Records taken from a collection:

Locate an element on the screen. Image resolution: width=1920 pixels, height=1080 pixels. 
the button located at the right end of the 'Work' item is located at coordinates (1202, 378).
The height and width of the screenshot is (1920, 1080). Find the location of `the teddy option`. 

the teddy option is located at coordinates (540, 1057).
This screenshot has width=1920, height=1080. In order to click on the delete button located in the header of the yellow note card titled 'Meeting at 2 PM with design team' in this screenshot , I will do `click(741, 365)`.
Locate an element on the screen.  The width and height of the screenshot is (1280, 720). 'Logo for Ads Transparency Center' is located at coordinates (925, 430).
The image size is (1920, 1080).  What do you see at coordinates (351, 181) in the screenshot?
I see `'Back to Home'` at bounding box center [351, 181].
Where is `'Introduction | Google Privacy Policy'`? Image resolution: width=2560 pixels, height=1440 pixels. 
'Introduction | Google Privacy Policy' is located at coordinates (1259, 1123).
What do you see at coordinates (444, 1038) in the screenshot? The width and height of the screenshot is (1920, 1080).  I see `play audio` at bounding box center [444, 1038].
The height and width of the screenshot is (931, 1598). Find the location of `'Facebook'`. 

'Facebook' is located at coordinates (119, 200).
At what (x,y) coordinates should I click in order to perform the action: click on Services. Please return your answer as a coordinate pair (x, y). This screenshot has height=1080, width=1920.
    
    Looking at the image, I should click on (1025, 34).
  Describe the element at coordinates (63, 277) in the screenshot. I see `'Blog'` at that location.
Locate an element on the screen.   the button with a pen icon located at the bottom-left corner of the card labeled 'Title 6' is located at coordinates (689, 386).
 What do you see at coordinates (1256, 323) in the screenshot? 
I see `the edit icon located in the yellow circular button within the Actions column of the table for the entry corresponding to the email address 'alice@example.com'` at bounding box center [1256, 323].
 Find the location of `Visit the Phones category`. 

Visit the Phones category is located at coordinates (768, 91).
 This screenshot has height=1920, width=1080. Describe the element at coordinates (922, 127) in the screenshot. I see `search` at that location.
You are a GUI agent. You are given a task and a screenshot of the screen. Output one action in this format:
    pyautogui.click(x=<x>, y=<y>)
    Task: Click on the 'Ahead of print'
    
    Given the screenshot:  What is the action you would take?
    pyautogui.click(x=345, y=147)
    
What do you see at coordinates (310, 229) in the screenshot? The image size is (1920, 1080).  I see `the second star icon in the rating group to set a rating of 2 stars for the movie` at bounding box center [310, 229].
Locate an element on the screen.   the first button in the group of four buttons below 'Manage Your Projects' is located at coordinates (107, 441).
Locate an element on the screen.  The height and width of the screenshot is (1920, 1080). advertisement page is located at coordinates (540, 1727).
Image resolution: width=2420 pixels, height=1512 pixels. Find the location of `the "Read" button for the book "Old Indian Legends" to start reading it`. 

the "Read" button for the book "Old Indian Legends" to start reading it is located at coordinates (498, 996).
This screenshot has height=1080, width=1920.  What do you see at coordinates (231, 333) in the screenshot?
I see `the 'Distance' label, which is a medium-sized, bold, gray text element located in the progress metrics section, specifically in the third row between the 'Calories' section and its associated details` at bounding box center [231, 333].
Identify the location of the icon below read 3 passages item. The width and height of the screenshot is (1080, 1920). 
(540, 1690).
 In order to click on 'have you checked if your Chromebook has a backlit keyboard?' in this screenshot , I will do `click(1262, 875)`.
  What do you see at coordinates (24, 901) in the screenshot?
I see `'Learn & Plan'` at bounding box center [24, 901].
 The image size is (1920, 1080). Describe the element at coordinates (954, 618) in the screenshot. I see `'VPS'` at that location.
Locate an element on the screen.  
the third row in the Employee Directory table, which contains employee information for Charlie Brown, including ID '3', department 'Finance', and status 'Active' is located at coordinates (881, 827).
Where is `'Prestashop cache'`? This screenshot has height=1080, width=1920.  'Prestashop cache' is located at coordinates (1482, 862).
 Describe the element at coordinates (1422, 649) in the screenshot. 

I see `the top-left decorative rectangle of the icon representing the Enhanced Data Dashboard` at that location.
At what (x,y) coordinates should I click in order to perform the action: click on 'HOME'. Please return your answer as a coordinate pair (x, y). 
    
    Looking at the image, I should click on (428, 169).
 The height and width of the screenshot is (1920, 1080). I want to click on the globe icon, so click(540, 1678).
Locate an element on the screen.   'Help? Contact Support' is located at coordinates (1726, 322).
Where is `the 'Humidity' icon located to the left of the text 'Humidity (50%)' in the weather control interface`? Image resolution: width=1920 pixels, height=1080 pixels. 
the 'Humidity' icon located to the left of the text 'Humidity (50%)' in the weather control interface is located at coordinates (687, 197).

**GOAL**:
Reproduce all of the material above word for word, without changing anything.

**SOLUTION**:
Locate an element on the screen. Image resolution: width=1920 pixels, height=1080 pixels. 
the button located at the right end of the 'Work' item is located at coordinates (1202, 378).
The height and width of the screenshot is (1920, 1080). Find the location of `the teddy option`. 

the teddy option is located at coordinates (540, 1057).
This screenshot has width=1920, height=1080. In order to click on the delete button located in the header of the yellow note card titled 'Meeting at 2 PM with design team' in this screenshot , I will do `click(741, 365)`.
Locate an element on the screen.  The width and height of the screenshot is (1280, 720). 'Logo for Ads Transparency Center' is located at coordinates (925, 430).
The image size is (1920, 1080).  What do you see at coordinates (351, 181) in the screenshot?
I see `'Back to Home'` at bounding box center [351, 181].
Where is `'Introduction | Google Privacy Policy'`? Image resolution: width=2560 pixels, height=1440 pixels. 
'Introduction | Google Privacy Policy' is located at coordinates (1259, 1123).
What do you see at coordinates (444, 1038) in the screenshot? The width and height of the screenshot is (1920, 1080).  I see `play audio` at bounding box center [444, 1038].
The height and width of the screenshot is (931, 1598). Find the location of `'Facebook'`. 

'Facebook' is located at coordinates (119, 200).
At what (x,y) coordinates should I click in order to perform the action: click on Services. Please return your answer as a coordinate pair (x, y). This screenshot has height=1080, width=1920.
    
    Looking at the image, I should click on (1025, 34).
  Describe the element at coordinates (63, 277) in the screenshot. I see `'Blog'` at that location.
Locate an element on the screen.   the button with a pen icon located at the bottom-left corner of the card labeled 'Title 6' is located at coordinates (689, 386).
 What do you see at coordinates (1256, 323) in the screenshot? 
I see `the edit icon located in the yellow circular button within the Actions column of the table for the entry corresponding to the email address 'alice@example.com'` at bounding box center [1256, 323].
 Find the location of `Visit the Phones category`. 

Visit the Phones category is located at coordinates (768, 91).
 This screenshot has height=1920, width=1080. Describe the element at coordinates (922, 127) in the screenshot. I see `search` at that location.
You are a GUI agent. You are given a task and a screenshot of the screen. Output one action in this format:
    pyautogui.click(x=<x>, y=<y>)
    Task: Click on the 'Ahead of print'
    
    Given the screenshot:  What is the action you would take?
    pyautogui.click(x=345, y=147)
    
What do you see at coordinates (310, 229) in the screenshot? The image size is (1920, 1080).  I see `the second star icon in the rating group to set a rating of 2 stars for the movie` at bounding box center [310, 229].
Locate an element on the screen.   the first button in the group of four buttons below 'Manage Your Projects' is located at coordinates (107, 441).
Locate an element on the screen.  The height and width of the screenshot is (1920, 1080). advertisement page is located at coordinates (540, 1727).
Image resolution: width=2420 pixels, height=1512 pixels. Find the location of `the "Read" button for the book "Old Indian Legends" to start reading it`. 

the "Read" button for the book "Old Indian Legends" to start reading it is located at coordinates (498, 996).
This screenshot has height=1080, width=1920.  What do you see at coordinates (231, 333) in the screenshot?
I see `the 'Distance' label, which is a medium-sized, bold, gray text element located in the progress metrics section, specifically in the third row between the 'Calories' section and its associated details` at bounding box center [231, 333].
Identify the location of the icon below read 3 passages item. The width and height of the screenshot is (1080, 1920). 
(540, 1690).
 In order to click on 'have you checked if your Chromebook has a backlit keyboard?' in this screenshot , I will do `click(1262, 875)`.
  What do you see at coordinates (24, 901) in the screenshot?
I see `'Learn & Plan'` at bounding box center [24, 901].
 The image size is (1920, 1080). Describe the element at coordinates (954, 618) in the screenshot. I see `'VPS'` at that location.
Locate an element on the screen.  
the third row in the Employee Directory table, which contains employee information for Charlie Brown, including ID '3', department 'Finance', and status 'Active' is located at coordinates (881, 827).
Where is `'Prestashop cache'`? This screenshot has height=1080, width=1920.  'Prestashop cache' is located at coordinates (1482, 862).
 Describe the element at coordinates (1422, 649) in the screenshot. 

I see `the top-left decorative rectangle of the icon representing the Enhanced Data Dashboard` at that location.
At what (x,y) coordinates should I click in order to perform the action: click on 'HOME'. Please return your answer as a coordinate pair (x, y). 
    
    Looking at the image, I should click on (428, 169).
 The height and width of the screenshot is (1920, 1080). I want to click on the globe icon, so click(540, 1678).
Locate an element on the screen.   'Help? Contact Support' is located at coordinates (1726, 322).
Where is `the 'Humidity' icon located to the left of the text 'Humidity (50%)' in the weather control interface`? Image resolution: width=1920 pixels, height=1080 pixels. 
the 'Humidity' icon located to the left of the text 'Humidity (50%)' in the weather control interface is located at coordinates (687, 197).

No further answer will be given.